-- PROVIDED TEXT --
______

Italian playwright, journalist and writer

Pier Maria Rosso di San Secondo (November 30, 1887 in Caltanissetta – November 22, 1956 in Lido di Camaiore), or simply Rosso di San Secondo was an Italian playwright and journalist.

== Poetry ==

His poetry is characterized by lyricism and a pessimistic view of the relationship between man and society, with characters often marked by loneliness and a certain contrast between passion and rationality. Often this contrast is symbolically sought from San Secondo in the confrontation between the Italian North, characterized by a rational life, concrete and gray, and the Italian South characterized by a mythical dream, passionate colors of life.

Among his most important plays are La sirena ricanta, which debuted in 1908, and Marionette, che passione! in 1917, a work that kindled the interest of Luigi Pirandello, who pushed for the work to be recognized. The plot of Marionette, che passione! is focused on the meeting of three random characters, unable to make sense of their lives. The three are revealed in the end to be puppets, at the mercy of fate. A grotesque drama, some link the work to Pirandellism. According to Gaetano Savatteri, the true significance of Rosso di San Secondo was overshadowed by the figure of Pirandello.

______

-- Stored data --
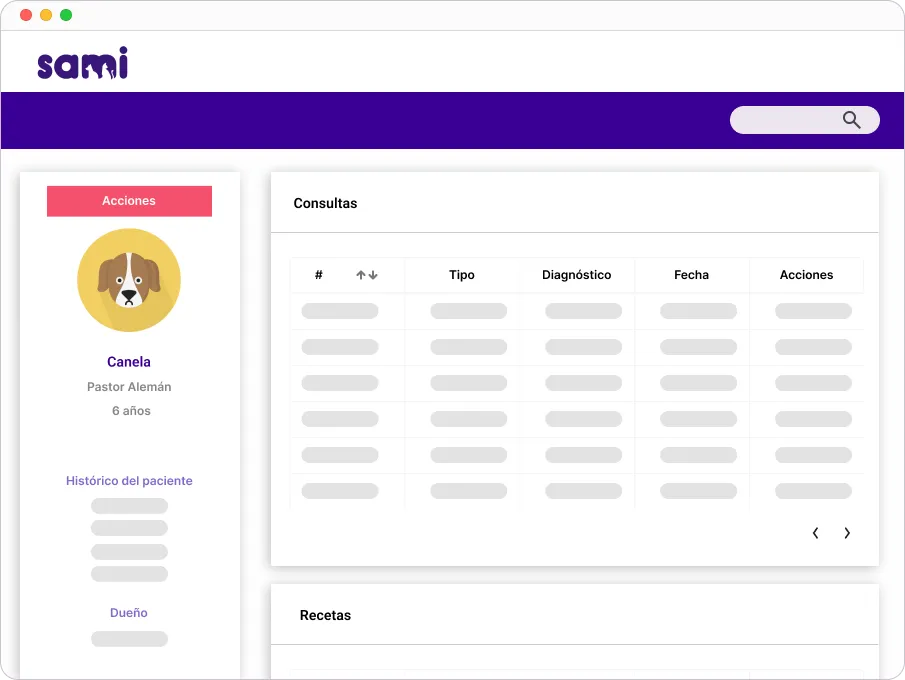Click inside the search input field

(x=785, y=120)
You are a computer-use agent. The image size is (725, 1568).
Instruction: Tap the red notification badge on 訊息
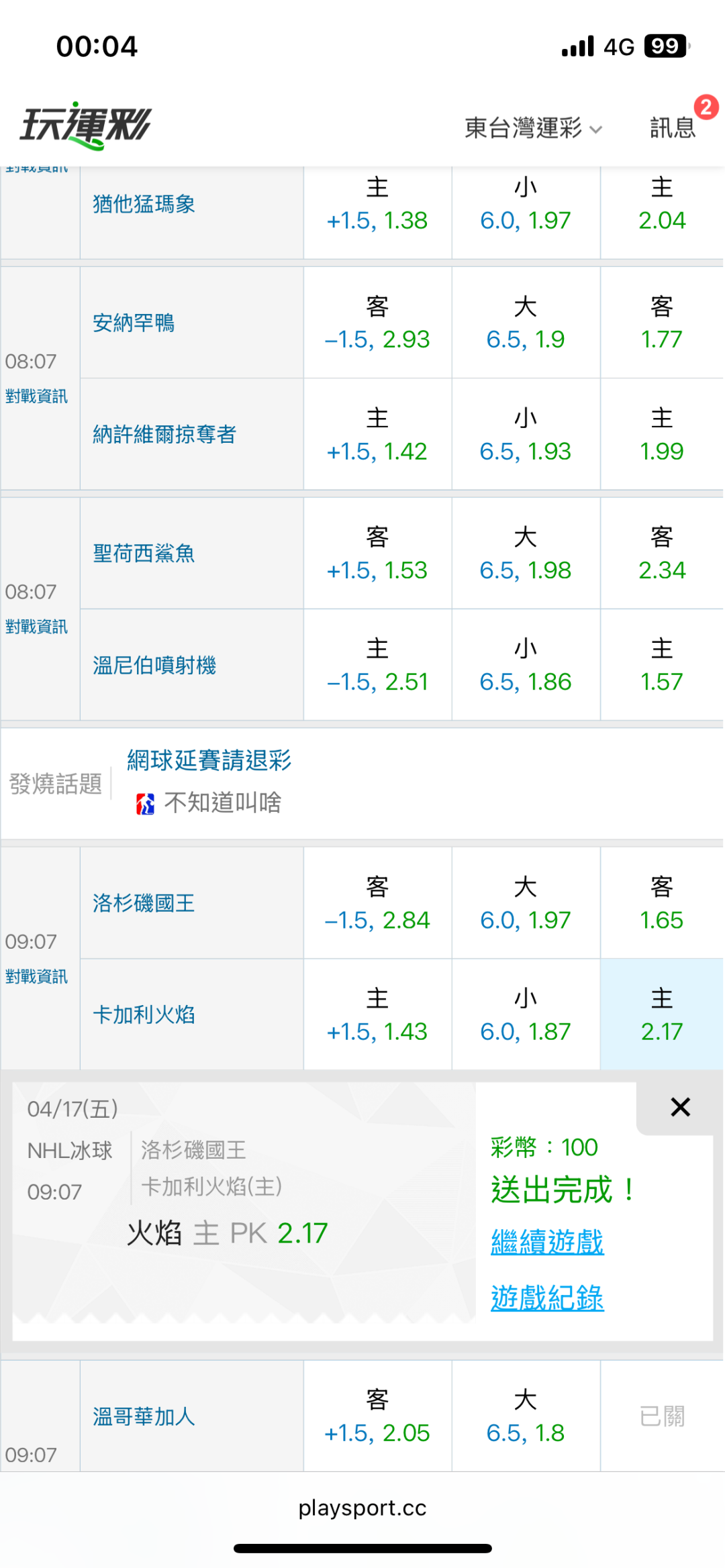pyautogui.click(x=706, y=107)
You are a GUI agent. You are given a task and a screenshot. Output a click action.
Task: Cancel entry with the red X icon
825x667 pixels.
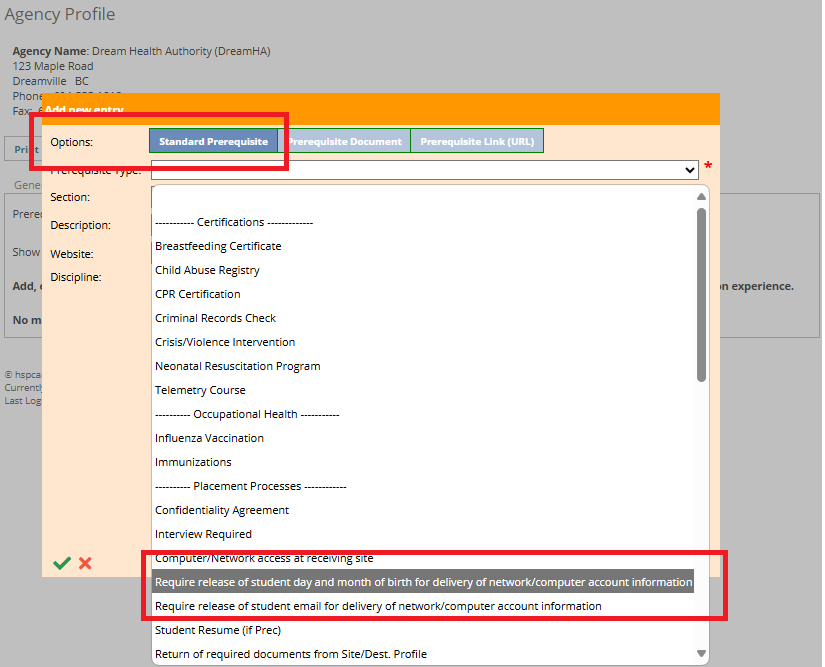click(85, 563)
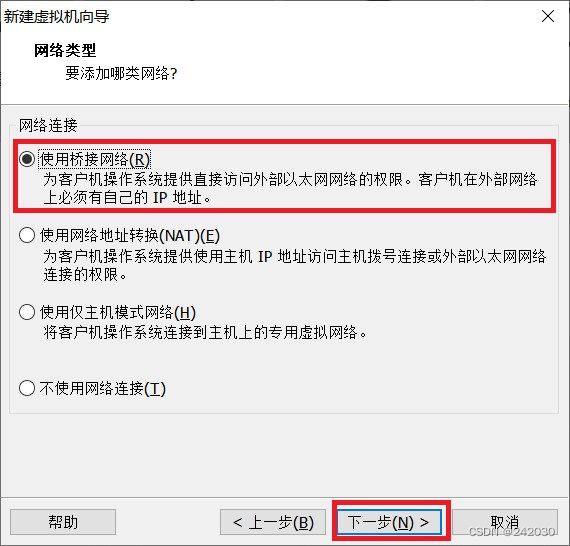570x546 pixels.
Task: Select the 使用仅主机模式网络(H) radio circle
Action: pyautogui.click(x=27, y=312)
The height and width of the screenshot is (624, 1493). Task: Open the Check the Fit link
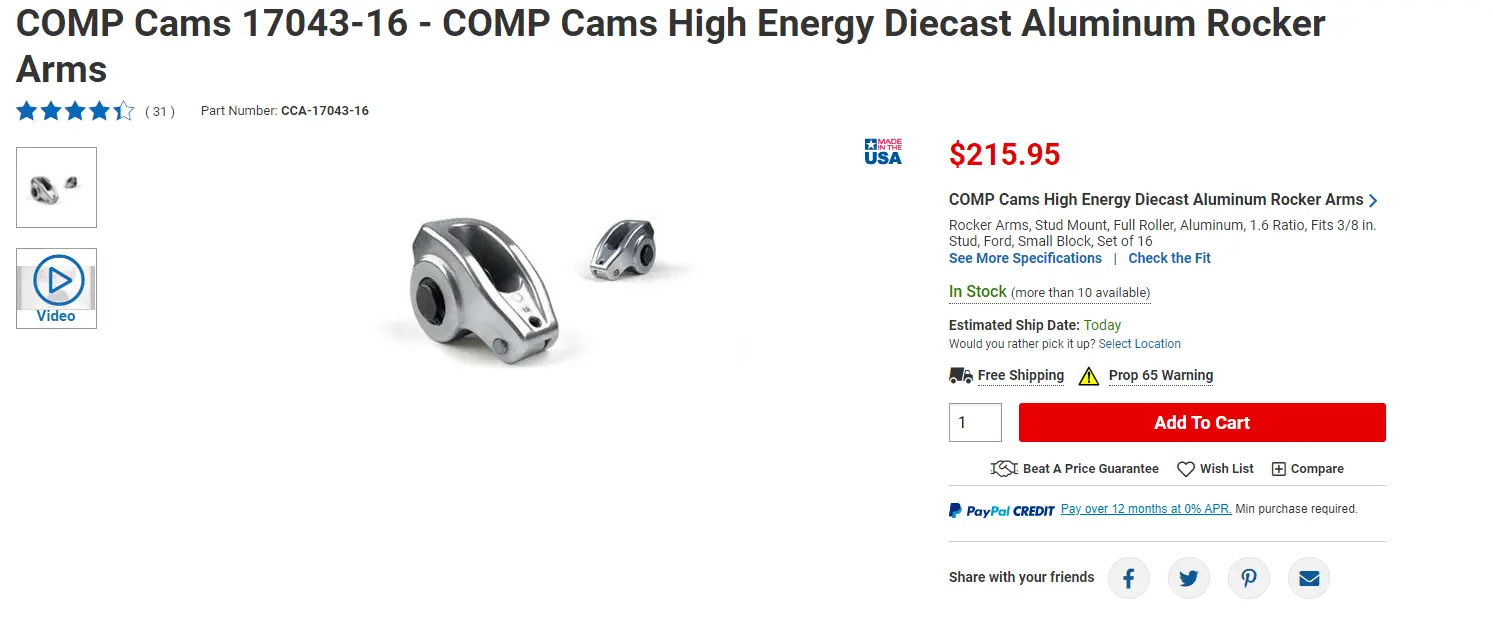pos(1169,258)
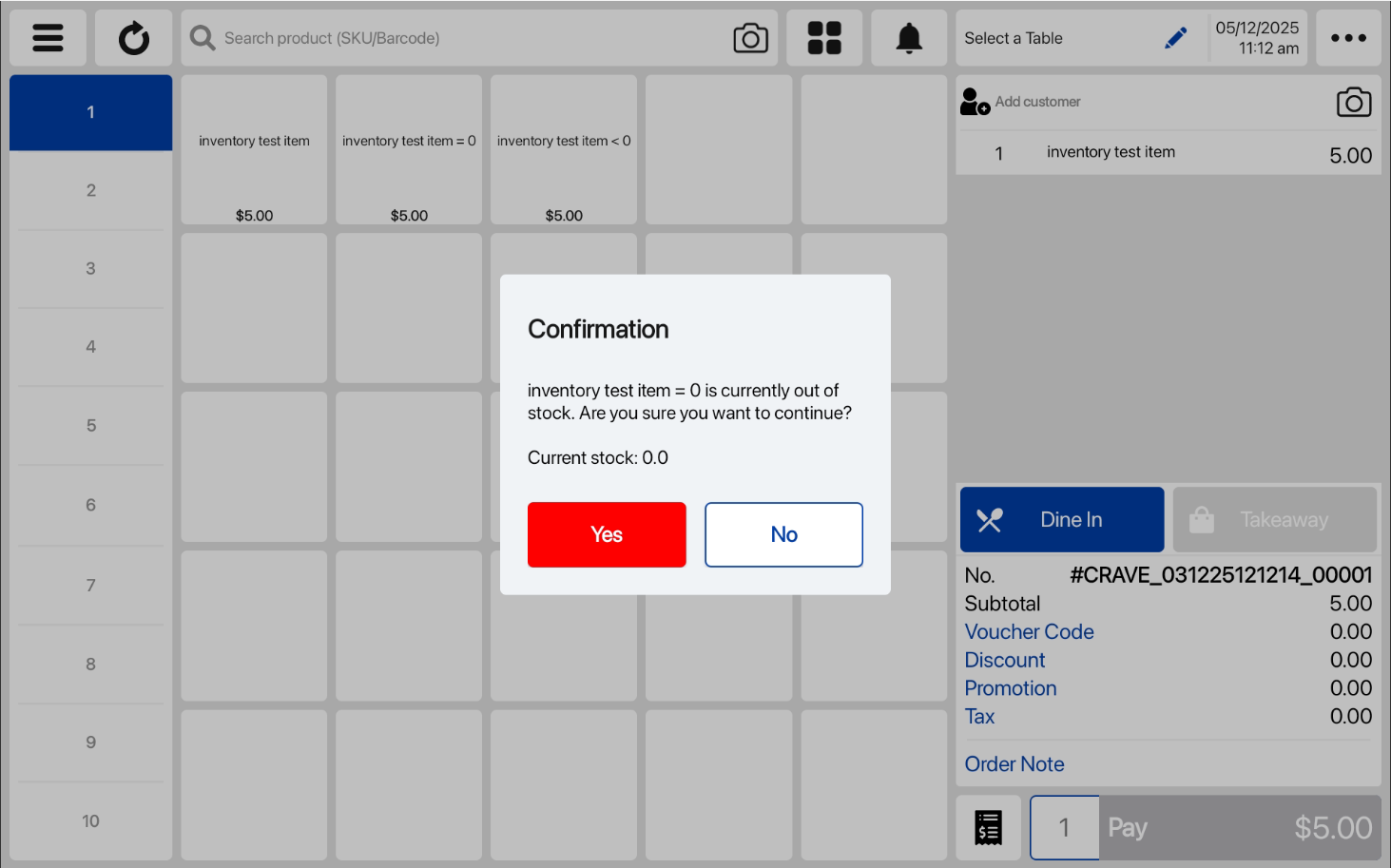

______

-- ASSIGNMENT 1 --
Please shorten the paragraph beginning "Among his most important plays" in the text on Rosso di San Secondo into a list, keeping its main facts.
-- ASSIGNMENT 2 --
Carry on the text on Rosso di San Secondo from the point where it ends.
You will not need the stored data for any of this.

-- ANSWER BOX 1 --
- Key plays: La sirena ricanta (debuted 1908) and Marionette, che passione! (1917).
- Marionette, che passione! caught Luigi Pirandello's interest, and he pushed for it to be recognized.
- Plot: three random characters meet, unable to make sense of their lives, and are revealed at the end to be puppets at the mercy of fate.
- It is a grotesque drama that some link to Pirandellism.
- Gaetano Savatteri holds that Pirandello's figure overshadowed Rosso di San Secondo's true significance.

-- ANSWER BOX 2 --
Following the great success of Marionette, che passione!, Rosso di San Secondo wrote several other plays, including La bella addormentata in 1919, L'ospite desiderato in 1921, Tra vestiti che ballano in 1927, Il ratto di Proserpina del 1954, Una cosa di carne, Il delirio dell'oste Bassà, Amara. He also wrote fiction books, such as novellas collected in Ponentino in 1916 and the novel La Fuga 1917.

Rosso di San Secondo is buried in the cemetery Angeli di Caltanissetta.